Prodehl’s company jumped from 99th in transaction sides in last year’s report to 29th in this year’s, with 8,294 sides closed in 2010. “These [acquisitions] were cash deals that were great values,” says Prodehl. “Some people in the business are shocked about our acquisitions because of market conditions. So many other companies are going out of business.”

Prodehl, who’s been working in real estate since 1971, says his investments will take some time to pay off, but he’s confident that the industry is on the rebound. In fact, the Power Broker Report contained several bright spots; some top brokerages in Florida and California reported positive sales trends for the first time in years.

Sales of distressed properties drove much of the business. Bill Plattos, CRB, executive vice president-broker of First Team Real Estate in Costa Mesa, Calif., which moved from No. 9 to No. 8 in sales volume with $4.48 billion, says the company redoubled its effort to train sales associates in how to handle short sales.

In addition, the company makes its office attorneys available to associates involved in short sale and REO transactions. “We want our agents to feel legally empowered so they can give the right advice to their clients,” Plattos says. In transaction sides, the company moved up seven notches to No. 20 on the list. “If you run your business the way you used to, you’ve probably slipped back,” he says. “We’ve always been able to see when there’s a problem, there’s also an opportunity.” The southern California company opened five new offices last year, positioning itself for continued growth.

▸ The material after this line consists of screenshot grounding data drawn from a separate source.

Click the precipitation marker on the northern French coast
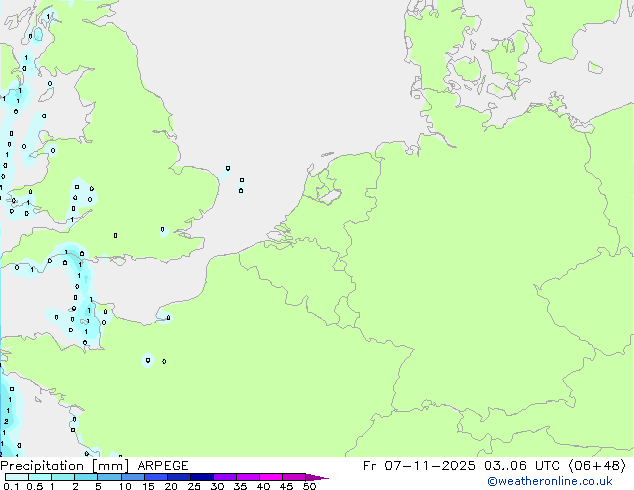 [x=168, y=318]
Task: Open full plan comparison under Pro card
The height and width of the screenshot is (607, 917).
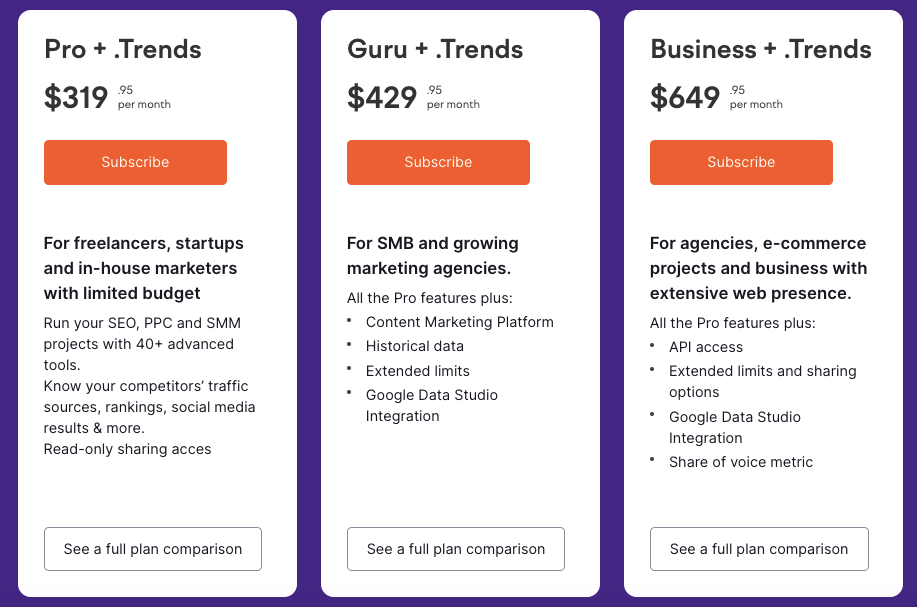Action: [153, 549]
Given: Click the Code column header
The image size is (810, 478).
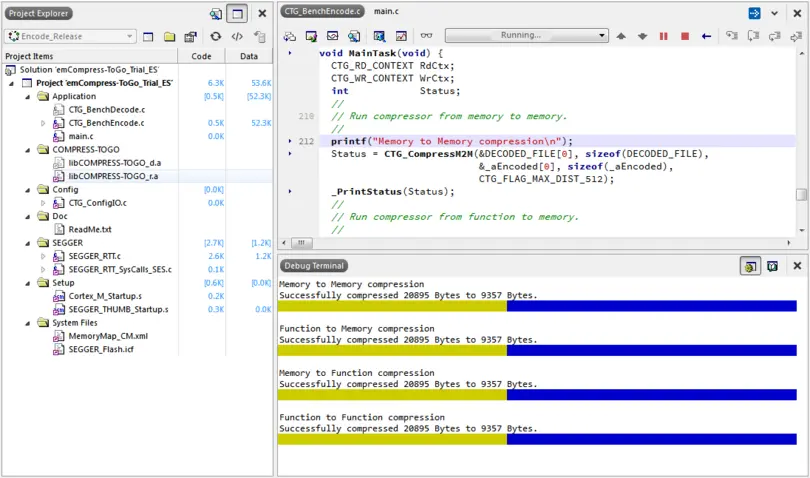Looking at the screenshot, I should [x=201, y=56].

Though existing-home sales were down 19.5 percent in 2010 from the year before, according to the NATIONAL ASSOCIATION OF REALTORS®, the ­largest companies, as a whole, didn’t see such a dramatic drop. Sales volume among the Top 300 fell 4 percent, while transaction sides dropped by just under 10 percent. Real Estate magazine Executive Editor Maria Patterson says brokers who succeeded in 2010 were those who adapted to market conditions, often narrowing their focus and building an expertise in distressed sales. The home-buyer tax credit gave a strong boost to many companies in the first six months of the year, but its expiration made the challenges of the 2010 market all the more stark in the second half, she says.

The willingness to take calculated risks was also part of the success formula for brokerages that gained ground. Prodehl says last year’s acquisitions will keep his $1.2 billion company, with 34 residential offices (up from 20 a year earlier), a dominant player in northern Illinois. “This is the greatest time I’ve ever seen to buy a brokerage,” he says.